Storms and other severe weather events can cause both public health and economic problems for communities and municipalities. Many severe events can result in fatalities, injuries, and property damage, and preventing such outcomes to the extent possible is a key concern.
This project involves exploring the U.S. National Oceanic and Atmospheric Administration’s (NOAA) storm database. This database tracks characteristics of major storms and weather events in the United States, including when and where they occur, as well as estimates of any fatalities, injuries, and property damage.
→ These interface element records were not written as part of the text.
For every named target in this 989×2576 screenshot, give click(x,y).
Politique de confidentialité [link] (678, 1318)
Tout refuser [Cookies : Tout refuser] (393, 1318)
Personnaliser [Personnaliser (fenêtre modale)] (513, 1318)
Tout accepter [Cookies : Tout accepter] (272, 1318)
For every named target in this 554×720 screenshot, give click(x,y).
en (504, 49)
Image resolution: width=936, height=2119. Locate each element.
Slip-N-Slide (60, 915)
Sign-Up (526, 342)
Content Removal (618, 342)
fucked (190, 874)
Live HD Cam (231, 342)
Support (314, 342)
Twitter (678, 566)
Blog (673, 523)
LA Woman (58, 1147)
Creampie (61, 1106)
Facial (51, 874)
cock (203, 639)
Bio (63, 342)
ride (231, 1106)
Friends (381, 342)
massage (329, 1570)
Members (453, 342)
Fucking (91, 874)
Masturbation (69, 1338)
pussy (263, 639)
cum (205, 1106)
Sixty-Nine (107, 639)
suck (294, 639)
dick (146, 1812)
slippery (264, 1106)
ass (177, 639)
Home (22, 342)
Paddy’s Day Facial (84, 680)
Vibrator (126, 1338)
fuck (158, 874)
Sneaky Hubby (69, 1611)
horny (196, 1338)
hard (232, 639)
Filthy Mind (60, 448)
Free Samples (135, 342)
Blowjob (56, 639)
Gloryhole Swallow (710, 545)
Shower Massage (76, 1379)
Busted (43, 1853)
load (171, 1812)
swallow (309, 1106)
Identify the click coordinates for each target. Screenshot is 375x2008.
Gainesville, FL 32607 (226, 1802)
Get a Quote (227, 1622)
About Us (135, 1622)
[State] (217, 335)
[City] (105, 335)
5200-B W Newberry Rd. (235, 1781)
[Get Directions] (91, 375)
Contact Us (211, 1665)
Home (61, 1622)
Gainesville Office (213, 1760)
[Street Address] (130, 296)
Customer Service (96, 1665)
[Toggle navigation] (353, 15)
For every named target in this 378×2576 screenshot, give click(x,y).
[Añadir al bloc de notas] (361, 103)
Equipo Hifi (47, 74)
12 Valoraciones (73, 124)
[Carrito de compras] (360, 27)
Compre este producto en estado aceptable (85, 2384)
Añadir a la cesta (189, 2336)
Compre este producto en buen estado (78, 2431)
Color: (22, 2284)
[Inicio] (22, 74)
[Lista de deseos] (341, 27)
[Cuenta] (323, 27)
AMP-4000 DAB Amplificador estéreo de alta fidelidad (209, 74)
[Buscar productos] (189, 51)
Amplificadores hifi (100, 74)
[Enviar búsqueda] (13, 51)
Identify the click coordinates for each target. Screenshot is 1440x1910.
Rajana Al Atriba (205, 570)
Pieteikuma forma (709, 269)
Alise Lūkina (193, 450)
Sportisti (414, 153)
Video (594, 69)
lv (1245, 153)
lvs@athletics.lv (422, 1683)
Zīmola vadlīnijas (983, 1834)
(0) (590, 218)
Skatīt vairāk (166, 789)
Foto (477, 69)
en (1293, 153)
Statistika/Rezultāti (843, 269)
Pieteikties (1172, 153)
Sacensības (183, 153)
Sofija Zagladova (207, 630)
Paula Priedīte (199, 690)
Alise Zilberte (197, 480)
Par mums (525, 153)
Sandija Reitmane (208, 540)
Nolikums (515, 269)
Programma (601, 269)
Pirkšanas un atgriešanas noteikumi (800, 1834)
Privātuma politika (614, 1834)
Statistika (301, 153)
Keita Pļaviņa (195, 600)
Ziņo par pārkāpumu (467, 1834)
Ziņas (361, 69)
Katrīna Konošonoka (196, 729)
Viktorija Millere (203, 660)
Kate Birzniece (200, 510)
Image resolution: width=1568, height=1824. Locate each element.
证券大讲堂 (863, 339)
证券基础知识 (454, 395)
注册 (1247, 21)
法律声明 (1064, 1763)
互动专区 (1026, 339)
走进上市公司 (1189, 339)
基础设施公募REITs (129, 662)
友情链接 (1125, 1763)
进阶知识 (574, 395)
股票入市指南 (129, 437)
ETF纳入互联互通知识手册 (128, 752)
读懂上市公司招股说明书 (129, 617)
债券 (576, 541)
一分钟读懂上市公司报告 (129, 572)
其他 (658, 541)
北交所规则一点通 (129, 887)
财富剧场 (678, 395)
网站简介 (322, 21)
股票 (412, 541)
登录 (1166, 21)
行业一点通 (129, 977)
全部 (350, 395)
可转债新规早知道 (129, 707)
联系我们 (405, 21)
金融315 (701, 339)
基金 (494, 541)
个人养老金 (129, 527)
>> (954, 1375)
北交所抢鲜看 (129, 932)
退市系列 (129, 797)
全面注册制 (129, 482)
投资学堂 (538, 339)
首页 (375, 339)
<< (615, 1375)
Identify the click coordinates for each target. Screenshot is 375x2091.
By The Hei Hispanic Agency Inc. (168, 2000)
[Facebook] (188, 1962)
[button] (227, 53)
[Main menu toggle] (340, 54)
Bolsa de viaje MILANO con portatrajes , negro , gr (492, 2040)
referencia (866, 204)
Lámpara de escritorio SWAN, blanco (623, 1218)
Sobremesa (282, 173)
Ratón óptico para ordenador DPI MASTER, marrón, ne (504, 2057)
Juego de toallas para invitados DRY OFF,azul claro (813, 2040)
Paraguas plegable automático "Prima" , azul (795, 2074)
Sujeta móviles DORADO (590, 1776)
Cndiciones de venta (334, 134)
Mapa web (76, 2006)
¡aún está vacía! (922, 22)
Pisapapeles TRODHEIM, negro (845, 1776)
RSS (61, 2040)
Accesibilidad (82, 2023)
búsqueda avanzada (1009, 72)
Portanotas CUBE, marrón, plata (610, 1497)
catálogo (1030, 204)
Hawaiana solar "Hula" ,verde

This report handles two basic questions:
First of all, we download and read the data using download.file and read.csv respecitively.
url <- "https://d396qusza40orc.cloudfront.net/repdata%2Fdata%2FStormData.csv.bz2"
download.file (url, destfile = "data.csv.bz2")
data <- read.csv ("data.csv.bz2")
Now we take a look at the data using the tbl_df function of the dplyr package.
library(dplyr)
tbl_df(data)
## Source: local data frame [902,297 x 37]
##
## STATE__ BGN_DATE BGN_TIME TIME_ZONE COUNTY COUNTYNAME STATE
## (dbl) (fctr) (fctr) (fctr) (dbl) (fctr) (fctr)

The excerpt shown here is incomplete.